Christopher Bianco Named Dean of CFPA on a Fixed-Term Appointment
Western Washington University Professor of Music Christopher Bianco has accepted an invitation from Provost Brent Carbajal to serve a fixed-term appointment as the new dean of WWU’s College of Fine and Performing Arts, effective Nov. 5; he will serve as dean until the national search for the permanent position is completed next year.
Bianco takes over for Kit Spicer, who is retiring from the university.

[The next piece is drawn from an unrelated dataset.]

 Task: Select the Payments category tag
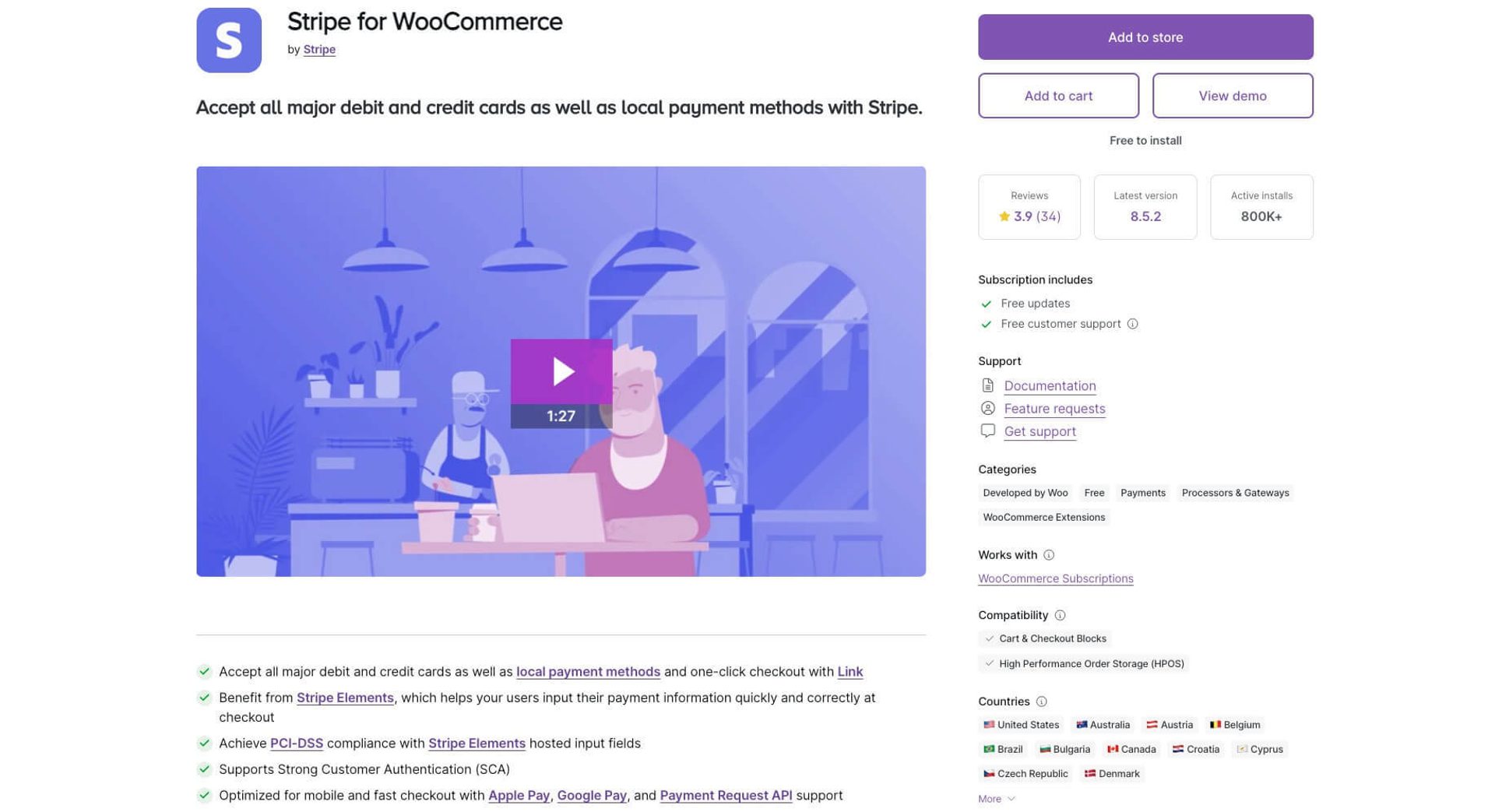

“I'm pleased that Christopher will be serving the College and University in this role. His vision and commitment to student success situate him to collaborate with colleagues to advance CFPA strategic goals on levels internal and external to Western, and his leadership experience prepares him very well to serve the CFPA during this interim period,” said Western Provost Brent Carbajal. “I look forward to Christopher's participation in and contribution to senior leadership on campus.”
Bianco, who also serves as director of Bands at Western, has taught at the university since 2006; he came to Bellingham from a faculty position at Baylor University in Waco, Texas and earned his doctorate from the University of Texas at Austin in 2004.
Western Today sat down with Bianco to talk about why he was interested in the dean’s job, what he hopes to accomplish during his tenure, how he wants to focus his efforts, and more.
WESTERN TODAY: Congratulations on your appointment! What was it about the opportunity to run CFPA that piqued your interest?
CB: “I got my first trumpet in the 3rd grade. For the last 40 years I have been laser-focused on living and working as a musician. As dean I will have the unique opportunity to stretch my 'headspace' into the other creative and research disciplines. Last night I attended a lecture at the Western Gallery. I was enthralled by the words of the artist and with what I saw with my eyes. I walked out of there a different person than I was before. Having experiences like that, as part of my job, is very, very exciting.”
WT: Will you still be able to serve as director of Bands while you are dean?
CB: “I won’t. I know I will miss my students and the beauty that we create in rehearsal and performance. But CFPA has a very demanding and talented student cohort that deserves a full-time dean.”
WT: Taking on the task of running a whole college, with its many disparate parts, would seem to be a daunting task. What do you think will be your biggest initial challenges?
CB: “I think we are facing the same challenges as other colleges. We understand that there are tremendous inequities and exclusionary practices within the structure of Arts Education from K-12 all the way into Higher Ed. The students, faculty, and staff of CFPA are committed to the work of identifying and removing them.”
WT: What will your first message be to your colleagues?
CB: “I already sent it out! The e-mail subject was: 'Dean’s Door is Open.' I capitalized the word 'open' so the subject would look like the title of a creative work or composition. Outlook wouldn’t let me use italics.”
WT: When you later look back on the next year or so of your academic career, what will need to happen between now and then for you to view it as a success?
CB: “Not sure I can answer that. I consider it an honor to serve and I know that I will give the job everything I have. But success must be viewed through the lens of the future. For me, the question is … 10 years from now … did our work during this time maintain the high standards CFPA already had, and did it prepare us for what came next?”